Extracellular nuclease from a thermophile, Streptomyces thermonitrificans: production, purification and partial characterization of – double strand preferential – deoxyribonuclease activity

Abstract

A thermophilic strain of Streptomyces thermonitrificans produced high levels of extracellular nuclease (designated as nuclease Stn β) when grown on nutrient broth glucose medium. Maximal nuclease activity (51 U ml −1) was obtained, in 40 h, when the culture was grown on modified NBG medium at 45 °C. The enzyme was purified to homogeneity with an overall recovery of 5.6% and a specific activity of 10,833. The relative molecular mass of the purified enzyme, determined by gel filtration, was 22.4 kDa and it showed an obligate requirement for Mn 2+ for activity.
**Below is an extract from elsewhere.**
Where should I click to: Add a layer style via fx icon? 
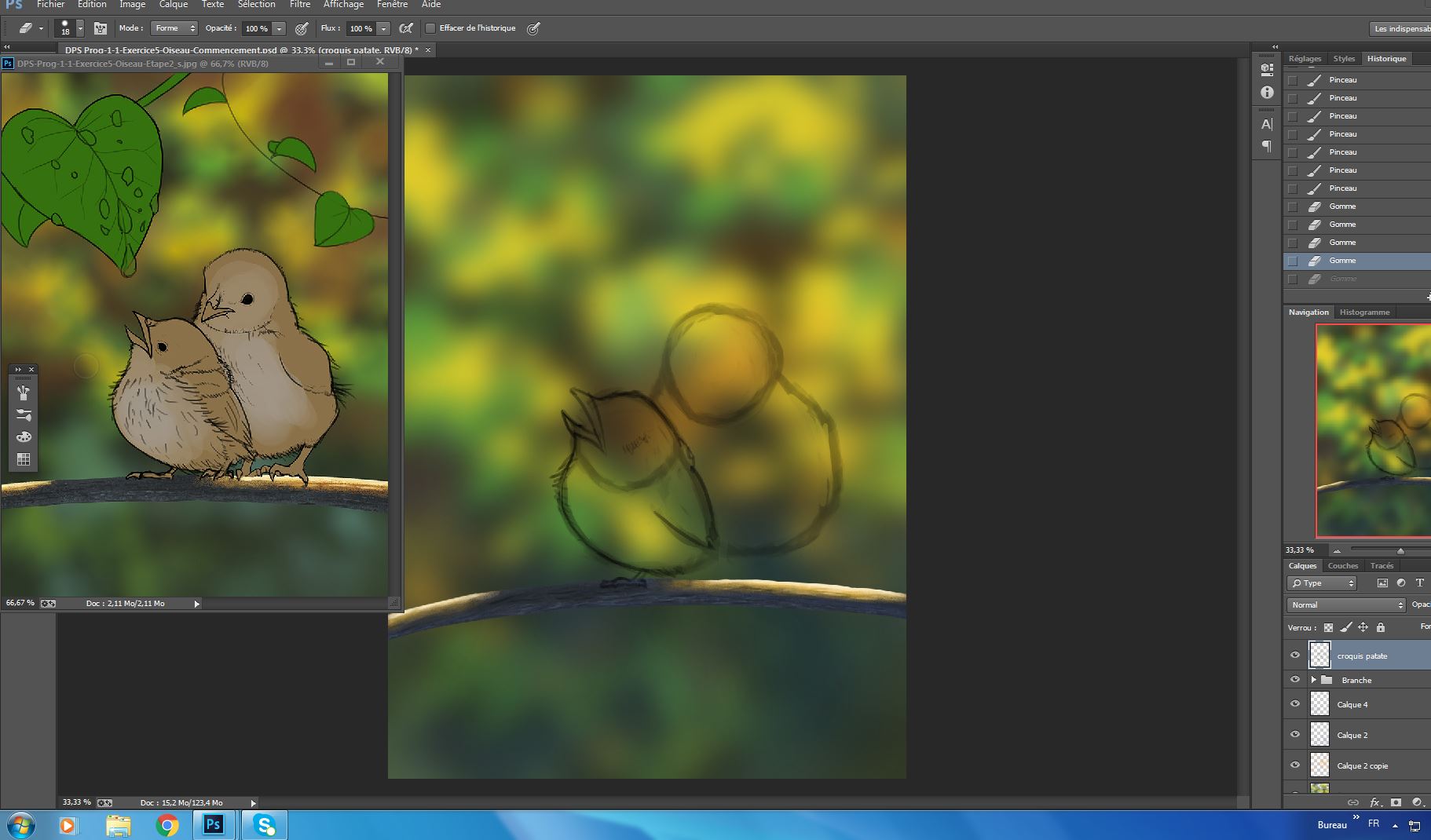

The optimum pH and temperature of nuclease Stn β were 8.0 and 45 °C, respectively. The enzyme was inhibited by Mg 2+, Co 2+, Cu 2+, Zn 2+ and Hg 2+, inorganic phosphate, pyrophosphate, dithiothreitol, β-mercaptoethanol, EDTA and NaCl. Nuclease Stn β was stable to high concentrations of urea and organic solvents but susceptible to low concentrations of SDS and guanidine hydrochloride. Nuclease Stn β is a multifunctional enzyme with substrate specificity in the order of dsDNA > ssDNA ≫ RNA. The end products of dsDNA hydrolysis were predominantly oligonucleotides (85–90%) and small amounts of 5′ mononucleotides (10–15%) suggesting an endo mode of action.